**Tasks and exercises**
1. In the Ronald E. Carrier biography, what is named for him on the JMU campus?
2. Resume the Ronald E. Carrier biography after its last sentence.
--- start Given text ---
4th President of James Madison University
- In office 1971–1998
- Preceded by: G. Tyler Miller
- Succeeded by: Linwood H. Rose

Personal details
- Born: August 18, 1932 Bluff City, Tennessee, U.S.
- Died: September 18, 2017 (aged 85) Harrisonburg, Virginia, U.S.
- Spouse: Edith J. Carrier
- Education: East Tennessee State University; Romanian-American University (Honorary Doctorate); The College of William and Mary (Honorary Doctorate); Jacksonville State University (Honorary Doctorate); Bridgewater College (Honorary Doctorate); Francis Marion College (Honorary Doctorate);
- Website: JMU Biography

= Ronald E. Carrier =

Ronald E. Carrier (August 18, 1932 - September 18, 2017) was the fourth President of James Madison University (JMU), having served from 1971 to 1998. Carrier presided over JMU as it grew dramatically in size and in reputation. Carrier most recently served as the university's chancellor. Carrier Library on the JMU campus is named for him.
--- end Given text ---
--- start Provided material ---
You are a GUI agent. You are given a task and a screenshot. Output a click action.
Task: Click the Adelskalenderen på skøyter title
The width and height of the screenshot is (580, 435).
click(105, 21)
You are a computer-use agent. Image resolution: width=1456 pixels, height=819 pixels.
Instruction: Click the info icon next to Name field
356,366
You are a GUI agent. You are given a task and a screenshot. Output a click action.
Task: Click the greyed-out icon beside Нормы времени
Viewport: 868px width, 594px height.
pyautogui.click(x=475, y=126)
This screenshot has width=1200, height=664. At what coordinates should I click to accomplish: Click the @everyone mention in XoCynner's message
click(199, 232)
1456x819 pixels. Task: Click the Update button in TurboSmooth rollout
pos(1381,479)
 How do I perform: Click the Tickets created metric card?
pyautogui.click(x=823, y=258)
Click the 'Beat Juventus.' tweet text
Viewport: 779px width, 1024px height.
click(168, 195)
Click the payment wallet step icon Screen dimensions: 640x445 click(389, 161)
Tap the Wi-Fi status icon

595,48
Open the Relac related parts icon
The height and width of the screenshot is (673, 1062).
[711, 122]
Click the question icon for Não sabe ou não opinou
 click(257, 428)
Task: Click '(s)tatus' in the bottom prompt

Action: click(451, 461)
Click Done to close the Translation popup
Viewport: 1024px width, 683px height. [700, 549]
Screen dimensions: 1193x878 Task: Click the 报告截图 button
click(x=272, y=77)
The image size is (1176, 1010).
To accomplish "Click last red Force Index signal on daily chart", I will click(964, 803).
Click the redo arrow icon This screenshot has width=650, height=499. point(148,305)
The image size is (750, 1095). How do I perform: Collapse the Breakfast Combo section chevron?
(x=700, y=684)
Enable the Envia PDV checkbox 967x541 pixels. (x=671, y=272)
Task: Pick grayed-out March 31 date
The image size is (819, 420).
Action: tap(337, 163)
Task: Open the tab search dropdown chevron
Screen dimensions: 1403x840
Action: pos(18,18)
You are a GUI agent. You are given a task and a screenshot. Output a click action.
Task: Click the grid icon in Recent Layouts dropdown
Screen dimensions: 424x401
--- end Provided material ---
**Exercise responses**
1. Carrier Library

2.
During his time as president Carrier expanded JMU "from a prominently female institution holding 4,000 students to a co-ed university with 14,000 students. Carrier expanded the grounds of JMU more than 100 acres, and he is largely credited with the vision of East Campus, and the resulting expansion of the university to the eastern side of I-81. A total of 40 new buildings were also constructed at a cost of 210 million dollars."

Carrier was affectionately known on campus as "Uncle Ron," a reflection of his connection with students.

Carrier was a graduate of East Tennessee State University and on the faculty of Memphis State University (now the University of Memphis) before going to JMU.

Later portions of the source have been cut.